Presentations were made by two 2 panellists: Gabriel Burlacu, President of the Board of Nuclearelectrica (Romania) spoke about how Cernavoda 2 was financed and units 2 and 3 (currently under construction) are being financed. Patrice Lambert de Diesbach, Head of Research at CM-CIC Securities spoke about EDF’s financing model and emphasised how nuclear energy, compared to other major energy sources, is competitive when it comes to financing costs, CO2 avoidance costs and consumer electricity prices (France has the lowest household electricity costs in Europe after Austria).

The next session, entitled Reconciling economic growth and the low-carbon economy, highlighted the main conference theme. Arne Mogren, Head of Climate Policy at Vattenfall, Sweden, underlined what all industrial sectors must do in order to reduce global temperatures by 2°C by 2030. He also spoke about the cost and opportunities of various CO2 abatement measures, including carbon capture and sequestration (CCS). Hans Grünfeld, President of the International Federation of Industrial Energy Consumers (IFIEC) gave a consumer’s perspective of how reconciling economic growth and the low-carbon economy impacts upon prices.

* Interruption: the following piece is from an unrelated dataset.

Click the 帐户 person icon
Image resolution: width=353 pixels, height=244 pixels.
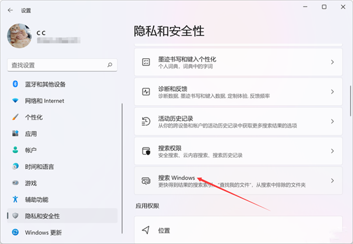15,150
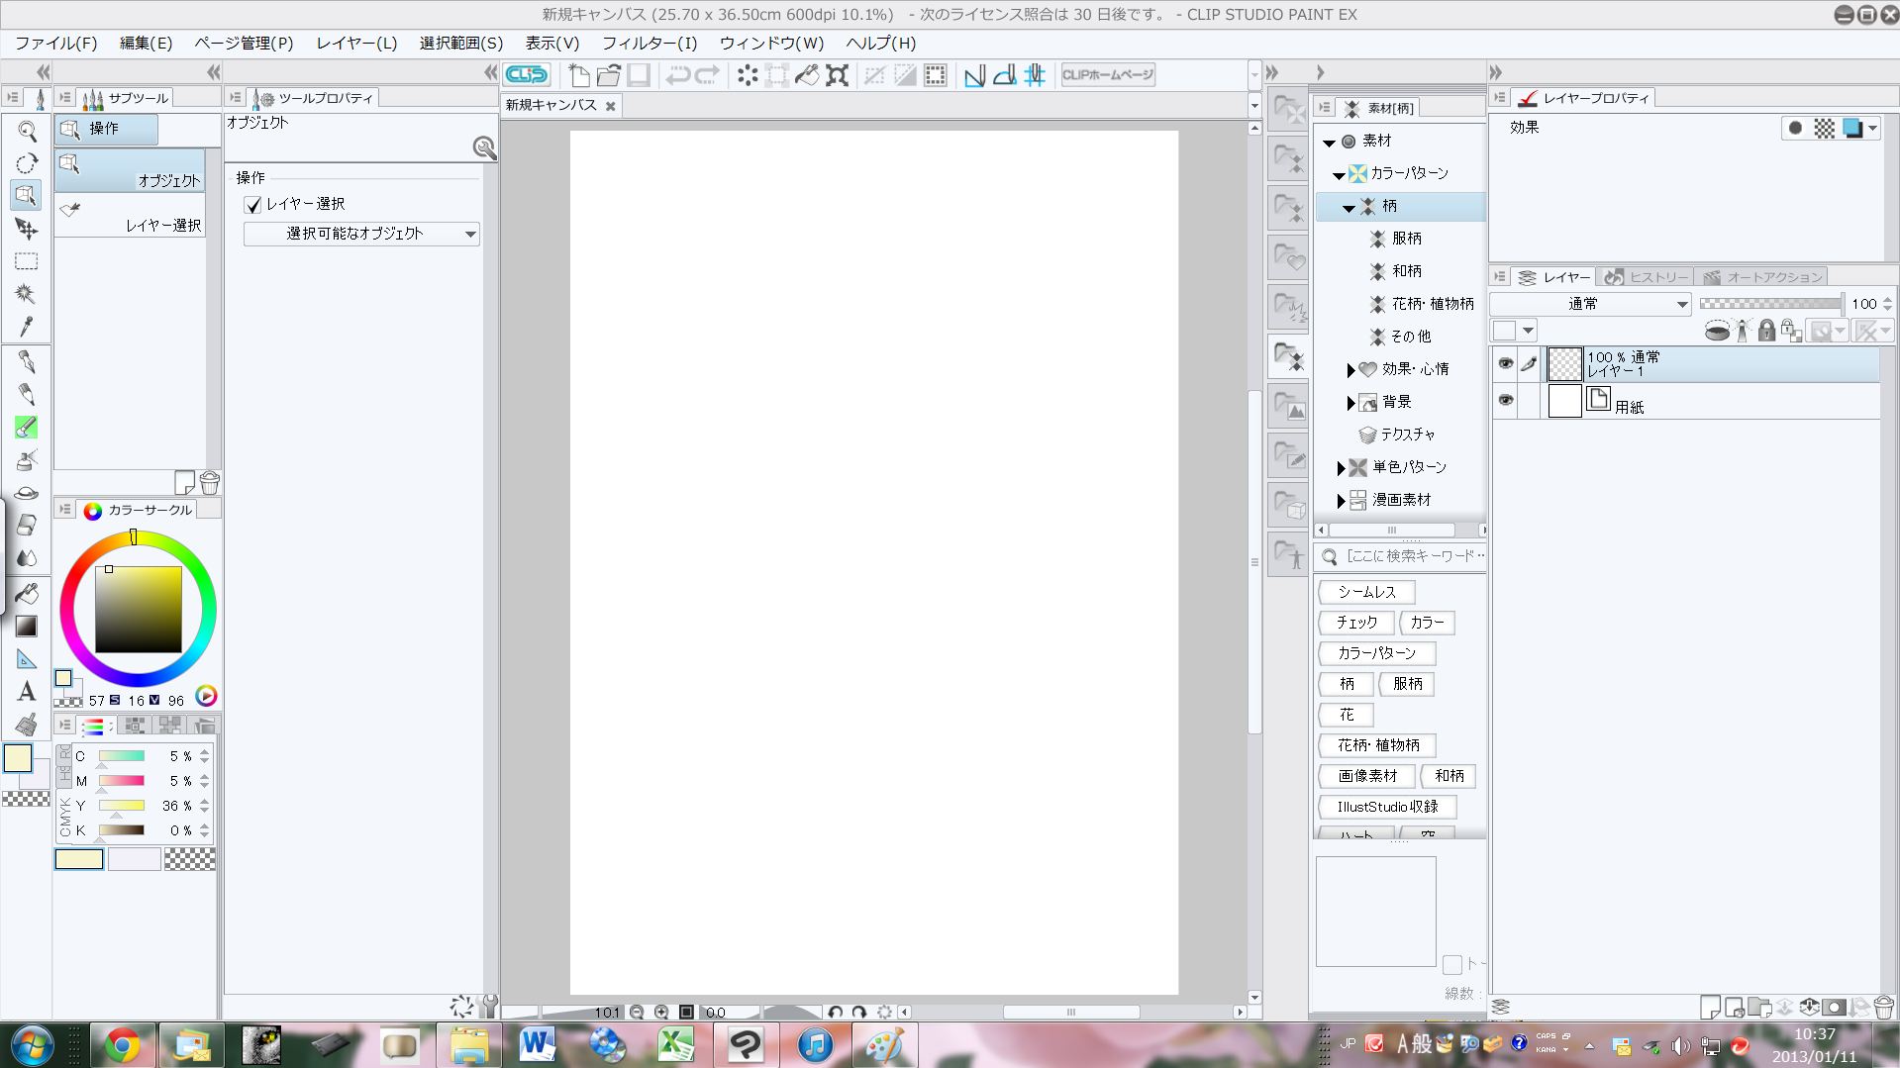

Malcolm Grimston, Associate Fellow in Energy, Environment and Development at the British think-tank Chatham House, gave a bleak overview of spiralling global energy demands and stressed the urgent need for new technology, nuclear power and changes in lifestyle to lead the drive to reduce CO2 emissions. He underlined how nuclear energy is an attractive option when it comes to reducing CO2 emissions and how the cost of carbon abatement is low in comparison with carbon capture and storage and most renewables. Gordon Adam XXXXXX

ENA 2008

The final session at ENA 2008 was entitled: The future of nuclear energy: investing in skills and talents. Slovenian MEP Romana Jordan-Cizelj (EPP-ED) kicked it off with a keynote address on the urgent need for governments and academia to do more to identify, recruit and retain the most talented young scientists and researchers -because it is they who will sustain the nuclear revival. The subsequent debate focused on a number of initiatives launched by the nuclear industry to redress the “nuclear talent deficit” and of the gradual improvement of the situation in a number of countries. Christophe Alois Heil, Director of Nuclear Affairs at EnBW (Germany), spoke about the programme of training and educational courses that the German operator offers to young people seeking a career in the industry. Jean Llewellyn, Chief Executive of the National Skills Academy for the Nuclear (NSAN) Industry then presented the work that her recently-formed organisation is doing in the UK to encourage the learning of new skills, the retraining of the existing workforce, the need for flexibility and mobility in the workforce and the partnership between universities and NSAN to achieve an offer more attractive courses for students of science, technology, engineering and maths – including at school level. The last panel speaker was Edouard Hourcade, Vice Chairman of ENS’ Young Generation Network. He spoke about what the industry should do to attract more young people to pursue a career in nuclear engineering and research. He stressed the importance of skills building and innovation as ways of attracting young people and of the need for knowledge transfer from the “older” generation to the younger generation. He summed up the needs of the research sector by saying that “R & D is like building a cathedral, it requires faith.” With the future of nuclear energy an ever-present focus during the conference, it was quite appropriate that the last word went to the Young Generation Network.

Judging from the positive comments received by delegates, ENA 2008 was a great success. It also attracted a record number of journalists and subsequent media coverage was greater than for any previous Assembly. Many sessions were of direct interest to the nuclear science community and the policy debates showed how the continued fight to achieve economic growth while promoting a low-carbon economy requires a vital input from the science and research community.